## AUFGABE
Gib den folgenden Text über Trump und die Wirtschaftszahlen vollständig und wortgetreu wieder.

## VORLIEGENDER TEXT
Klassischer Autokratenmove, 4/5 Sternen. Rudi Bachmann hat genau das übrigens vorhergesagt, Kudos an der Stelle. Wie viel das Trump nützen wird, sei einmal dahingestellt. Wie Jonathan Chait schreibt, haben die guten Zahlen Biden und Harris nicht geholfen, weil Zahlen irrelevant sind. Es geht um Gefühle. Und wenn die Leute das Gefühl haben, dass die Wirtschaft schlecht läuft, kann Trump noch so viele Leute feuern und Loyalisten einstellen. Die Ostblockstaaten haben ständig super Zahlen veröffentlicht, ohne dass sich die Bevölkerung davon hätte täuschen lassen. Natürlich ist es bislang nicht so, als würden die Republicans ihre Erwartung in Einklang mit der Realität bringen, aber das kann ja noch passieren. Wenn sich Trumps permanente Realitätsbeugung irgendwann gegen ihn wendet, dann wird er sie mit noch so viel Lügen nicht wieder hereinbringen. Die Frage ist nur, ob das irgendwann passiert. Siehe dazu auch Fundstück 2.

## BEREITGESTELLTE DATEN
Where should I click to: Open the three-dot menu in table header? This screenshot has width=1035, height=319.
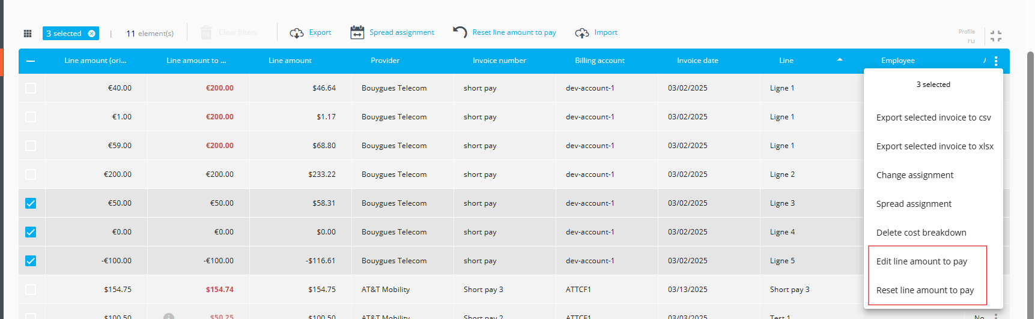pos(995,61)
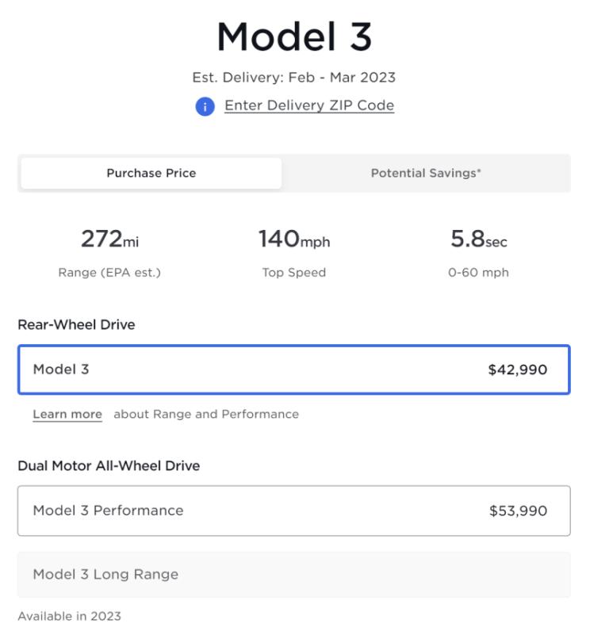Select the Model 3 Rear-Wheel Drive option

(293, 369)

## RICHTIGE ANTWORT
Klassischer Autokratenmove, 4/5 Sternen. Rudi Bachmann hat genau das übrigens vorhergesagt, Kudos an der Stelle. Wie viel das Trump nützen wird, sei einmal dahingestellt. Wie Jonathan Chait schreibt, haben die guten Zahlen Biden und Harris nicht geholfen, weil Zahlen irrelevant sind. Es geht um Gefühle. Und wenn die Leute das Gefühl haben, dass die Wirtschaft schlecht läuft, kann Trump noch so viele Leute feuern und Loyalisten einstellen. Die Ostblockstaaten haben ständig super Zahlen veröffentlicht, ohne dass sich die Bevölkerung davon hätte täuschen lassen. Natürlich ist es bislang nicht so, als würden die Republicans ihre Erwartung in Einklang mit der Realität bringen, aber das kann ja noch passieren. Wenn sich Trumps permanente Realitätsbeugung irgendwann gegen ihn wendet, dann wird er sie mit noch so viel Lügen nicht wieder hereinbringen. Die Frage ist nur, ob das irgendwann passiert. Siehe dazu auch Fundstück 2.